(Prompt): The entries below should appear again in your reply, word for word.

Segment Start: Study material

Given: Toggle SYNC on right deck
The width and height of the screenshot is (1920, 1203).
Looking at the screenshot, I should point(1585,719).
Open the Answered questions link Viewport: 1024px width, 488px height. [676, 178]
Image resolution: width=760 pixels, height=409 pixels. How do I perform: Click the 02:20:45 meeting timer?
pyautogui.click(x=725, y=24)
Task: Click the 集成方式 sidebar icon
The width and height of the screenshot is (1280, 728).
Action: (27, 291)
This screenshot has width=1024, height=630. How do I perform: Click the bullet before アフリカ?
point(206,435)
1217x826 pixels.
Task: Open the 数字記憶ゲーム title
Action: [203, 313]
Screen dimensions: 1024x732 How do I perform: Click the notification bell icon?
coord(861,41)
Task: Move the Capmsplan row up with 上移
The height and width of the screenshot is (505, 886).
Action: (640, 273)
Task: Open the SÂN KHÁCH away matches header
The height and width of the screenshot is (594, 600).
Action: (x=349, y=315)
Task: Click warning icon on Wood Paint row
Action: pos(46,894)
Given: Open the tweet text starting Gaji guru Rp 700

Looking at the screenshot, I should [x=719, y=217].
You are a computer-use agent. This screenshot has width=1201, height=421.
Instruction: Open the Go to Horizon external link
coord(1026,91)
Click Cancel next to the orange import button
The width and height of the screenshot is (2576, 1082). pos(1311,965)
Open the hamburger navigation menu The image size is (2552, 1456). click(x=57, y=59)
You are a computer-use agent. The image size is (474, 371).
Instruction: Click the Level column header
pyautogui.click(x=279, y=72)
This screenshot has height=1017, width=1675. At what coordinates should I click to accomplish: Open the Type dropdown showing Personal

Segment End: Study material

(Response to the task):
Given: Toggle SYNC on right deck
The width and height of the screenshot is (1920, 1203).
Looking at the screenshot, I should point(1585,719).
Open the Answered questions link Viewport: 1024px width, 488px height. [676, 178]
Image resolution: width=760 pixels, height=409 pixels. How do I perform: Click the 02:20:45 meeting timer?
pyautogui.click(x=725, y=24)
Task: Click the 集成方式 sidebar icon
The width and height of the screenshot is (1280, 728).
Action: (27, 291)
This screenshot has width=1024, height=630. How do I perform: Click the bullet before アフリカ?
point(206,435)
1217x826 pixels.
Task: Open the 数字記憶ゲーム title
Action: [203, 313]
Screen dimensions: 1024x732 How do I perform: Click the notification bell icon?
coord(861,41)
Task: Move the Capmsplan row up with 上移
The height and width of the screenshot is (505, 886).
Action: (640, 273)
Task: Open the SÂN KHÁCH away matches header
The height and width of the screenshot is (594, 600).
Action: (x=349, y=315)
Task: Click warning icon on Wood Paint row
Action: pos(46,894)
Given: Open the tweet text starting Gaji guru Rp 700

Looking at the screenshot, I should [x=719, y=217].
You are a computer-use agent. This screenshot has width=1201, height=421.
Instruction: Open the Go to Horizon external link
coord(1026,91)
Click Cancel next to the orange import button
The width and height of the screenshot is (2576, 1082). pos(1311,965)
Open the hamburger navigation menu The image size is (2552, 1456). click(x=57, y=59)
You are a computer-use agent. The image size is (474, 371).
Instruction: Click the Level column header
pyautogui.click(x=279, y=72)
This screenshot has height=1017, width=1675. At what coordinates should I click to accomplish: Open the Type dropdown showing Personal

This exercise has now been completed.